> _DOCUMENT SEGMENT_

Serious Hard Drive memory leak bug in Debian

More
07 Aug 2014 19:09 #49575 by akb1212
I would like to report a bug I have encountered when using LinuxCNC 2.6 on Debian Wheezy. I used the hybrid ISO file downloaded from LinuxCNC.org to install.

It's installed on the computer mentioned in this thread: linuxcnc.org/index.php/english/forum/39-...of-2-avail-pci-slots

It's a memory leak that is filling up the HD to a point where it's no longer possible to log in to the system in a normal way.

I left the HD with 2.5.4 installations I had from earlier in the computer and installed a 400Gig HD I had lying around to put the new version on. It had a 330Gig partition that was wiped and the new system was installed on that space. Grub configured everything to work, and I was able to boot in to all versions of Linux I had on the system, on the other HD installed.

I'm having problems getting Pncconf to make configurations that work, so I have been doing a lot of testing with different .hal and .ini files to try to work out what's wrong.

Then at some point after a few days of work like that I was no longer able to start the Debian Linux installation!
In the text on the screen while booting up one of the lines was saying:
[warn] Root file system has insufficient free space: mounting tmpfs on /tmp ... (warning)

I had to use my mobile camera to take a photo of the screen before it disappeared to be able to read it. If needed I can post this picture, although it's a bit blurry. So if the server compresses it I don't think it will be readable.

After this the computer only show a blinking cursor in the upper left hand corner, nothing more happens.

I was able to start a console by pressing CTRL + ALT + F1. But console is of no use to me, so I can't do much from there. I tried to start X by typing startx, but it didn't work.
I tried to start it in recovery mode, and from that it worked to issue startx. I was then able to look around, but I didn't know what to do. In retrospect I could have used that to remove the offending file.

> _DATA LINES_
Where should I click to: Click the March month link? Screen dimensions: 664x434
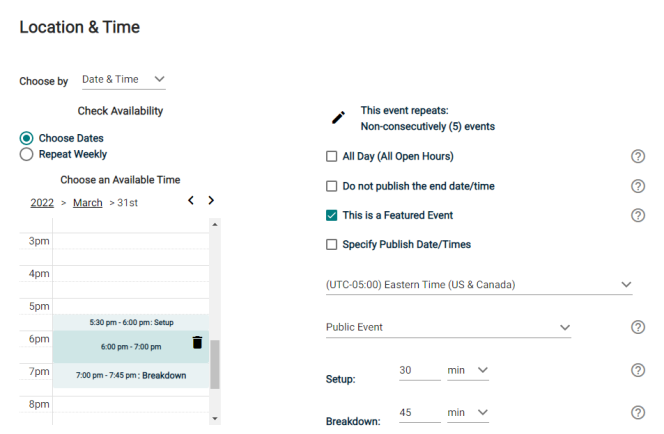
--
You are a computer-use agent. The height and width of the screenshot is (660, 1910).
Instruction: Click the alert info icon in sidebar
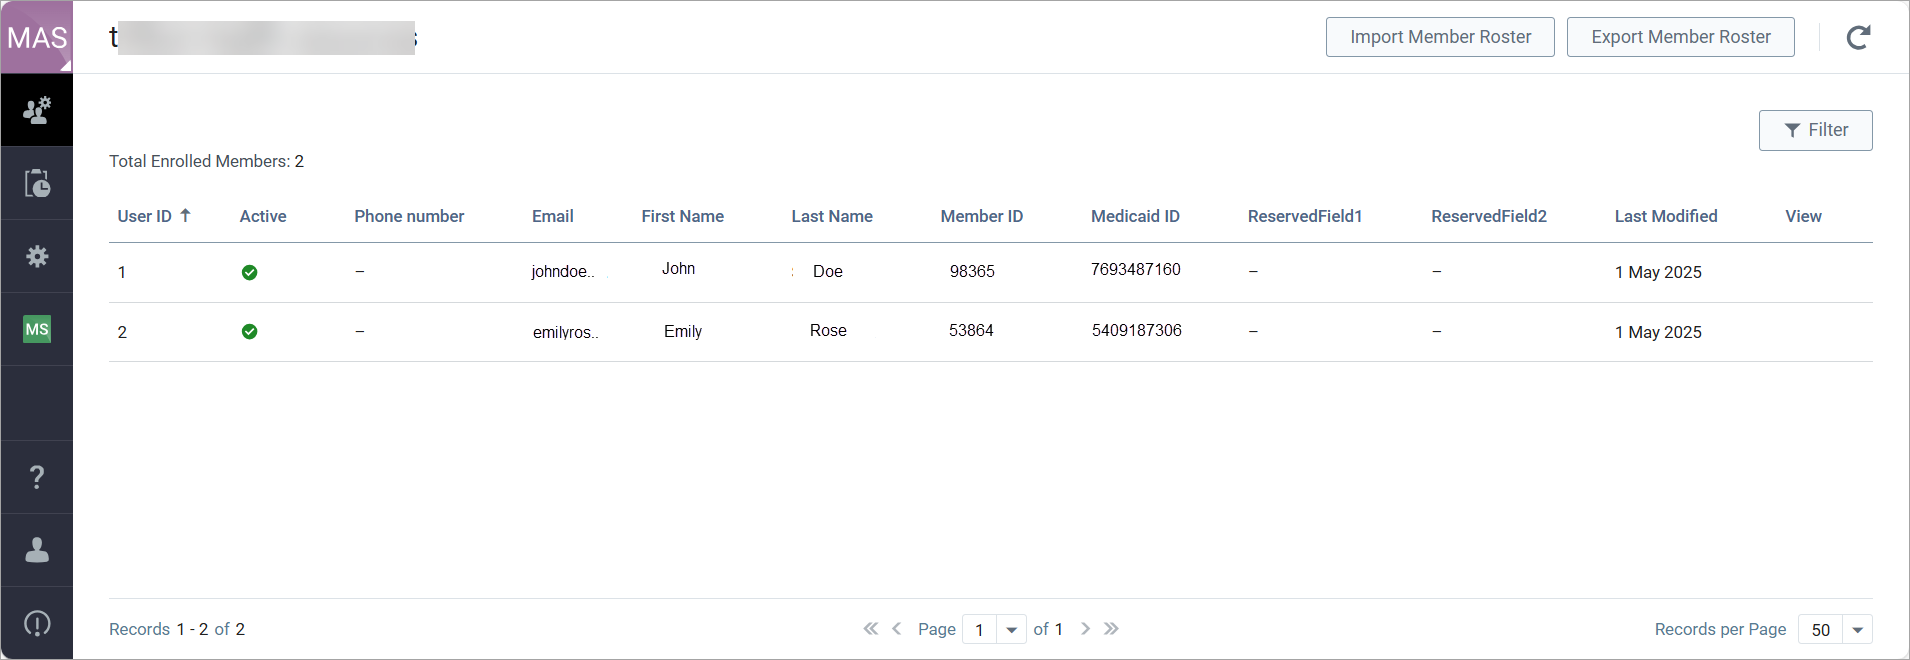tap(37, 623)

> _GOALS_
(1) Answer from the forum post on the Debian hard drive bug:
(a) Which LinuxCNC version and which Debian release was the poster using?
(b) How large was the partition on the spare drive where the new system was installed?
(c) What key combination did the poster press to reach a console?
(2) Print the part of the forum post on the Debian hard drive bug that opens with the words "I'm having problems" and closes with "Debian Linux installation!".
(3) Give what follows in the forum post on the Debian hard drive bug, starting after its last sentence.
The listing comes from a different source than the forum post on the Debian hard drive bug.

> _EXPECTED ANSWERS_
(1)
(a) LinuxCNC 2.6 on Debian Wheezy
(b) 330Gig
(c) CTRL + ALT + F1

(2)
I'm having problems getting Pncconf to make configurations that work, so I have been doing a lot of testing with different .hal and .ini files to try to work out what's wrong.

Then at some point after a few days of work like that I was no longer able to start the Debian Linux installation!

(3)
The only other idea I had was to try a reinstall. I decided to reinstall on top of the previous install without wiping it. After all there were files in there I had been working on for days and I didn't want to loose them.
And that made it possible for me to start up Debian Linux again. Everything was back as before the problem. For a while that was....

At one point (before I reinstalled) I tried to figure out why it was saying there is no space by finding out how much free space there was on the disks. But this is where I found Linux is not very user friendly. None of the ways I know from windows gave me a clue of how much space was free on the HD. I expected to find something in properties, but no..... So in my case I blame Linux' poor file handling user interface. I find it hugely lacking, and I have found there is no way I will be using Linux for any other tasks than LinuxCNC. I'm sorry to say this, but it's my hones oppinion. File handling in general is a major pain! And it shouldn't have to be?

After the reinstall I was able to continue testing, and did that for a while. Then I left my computer running last with everything still working. Then when I came back this morning and did a small edit on an .ini file and tried to save it refused to save. The message was it was unable to save, no reason or anyting (dont remember the exact message). Other things also didn't work. There was 2 updates available, so I tried to install them. But also this failed. It wasn't able to read file permisions or something like that, don't remember exactly.

So the only thing I knew I could do was to reboot. And again it failed to start Linux. Only a blinking cursor in the upper left corner.....

So I started it up in Ubuntu 10.04. This install has Teamviewer application installed on it to be able to remote control it (so I can sit in my living room and monitor the mill in my garage). I expected to have to reinstall again, but this time I figured I need to install another HD. So I wanted to copy out the files I had been working on. Teamviewer has a file transfer module, and I started that. I figured it was best to copy my whole home folder over to my windows laptop (where I'm able to be in control as I want to).
Then it told me that was 260 something Gig of data! One file named .xsesion-errors.old file was all but about 2 Gigs of that. So I figured that file might be the cause of all of this! So I used the teamviewer file manager to delete that file.

Then I did a reboot, and now my Debian Linux install started as normal again!

So there is a huge memory leak bug that is filling up the HD in this in stall! It is filling it up very fast, using only a few days to fill up my whole 330Gig partition.

I think my extensive testing of .ini and .hal files might be the cause of this. I have set debug level in LinuxCNC high in at least one of the installations. And it's writing quite a bit of data each time LinuxCNC is started (or attempted started and failing).
I thought backup files like these were purged regularly to prevent fatal errors like this. But with this install ISO that's not the case!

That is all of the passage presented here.